The main idea of this benchmark is to see how concurrent access and the number of shards in store affects it's performance.

Benchmark results

I ran benchmark test on my laptop with the following configuration:

goos: darwin
goarch: amd64
cpu: Intel(R) Core(TM) i7-9750H CPU @ 2.60GHz
gomaxprocs: 12

Below you can find graphs for simulation of 100 serial/concurrent sets/gets.
First case is when ttl has been turned off:

Second case - when we use ttl:

In both cases you can see an improvement when using concurrent access, but the effect of adding more shards in our concurrent map quickly disappears, after ~4-8 shards.
As you can see, the largest improvement belongs to concurrent sets: >30% for experiment without keys ttl and >200% for the experiment with ttl (max. 32 shards).
But at the same time it looks like "gets" are more "stable", and just a single shard (which is effectively just a map with mutex lock) already does the job.
The methodology of an experiment is simple and far from ideal, of course.

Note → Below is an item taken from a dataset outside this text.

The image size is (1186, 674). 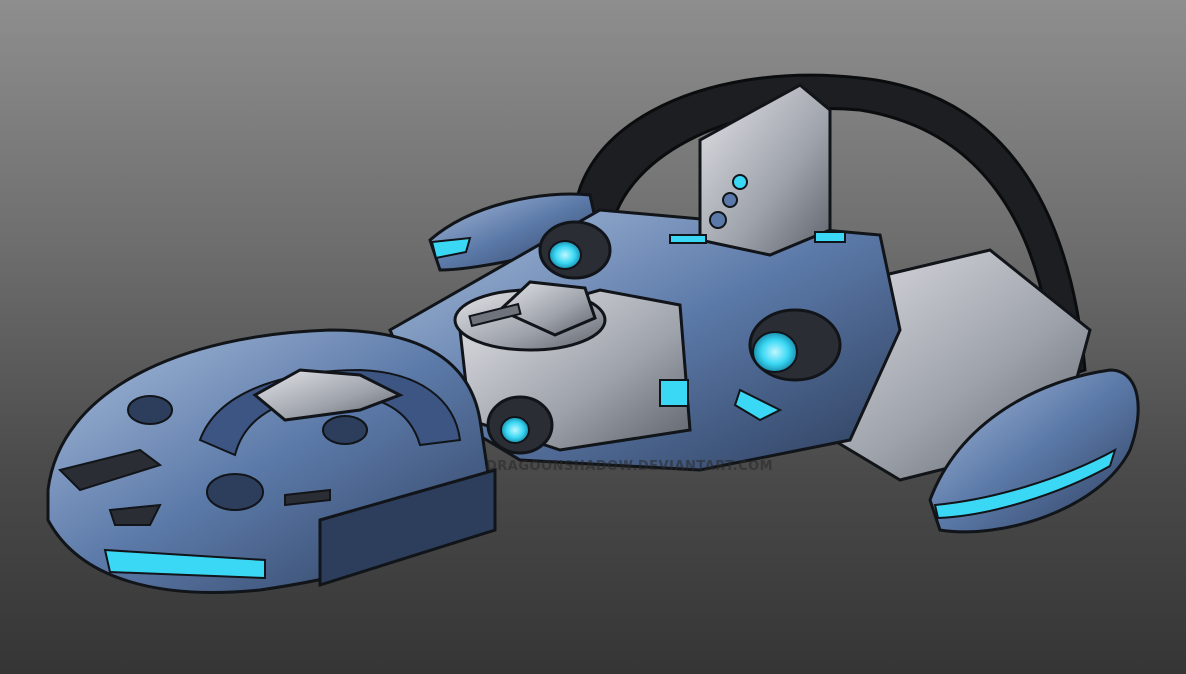 I want to click on watermark-text: DRAGOONSHADOW.DEVIANTART.COM, so click(x=630, y=466).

Possibly we could see more improvement on a larger-scale experiments.

Things to improve

Now, keys with expiry times are stored in a min heap, and this heap is being update with new entries through channels, which are unique for every shard. And on store start-up some amount of goroutines are spawned (number is equal to the number of shards), which may be not the best solution (see the code here). On the other hand - these goroutines by default just waits for the new entry in the channel, which comes from the next Set operation, in case ttl has been set, but it could a problem when there are a lot of sets and these goroutines could take more and more CPU time.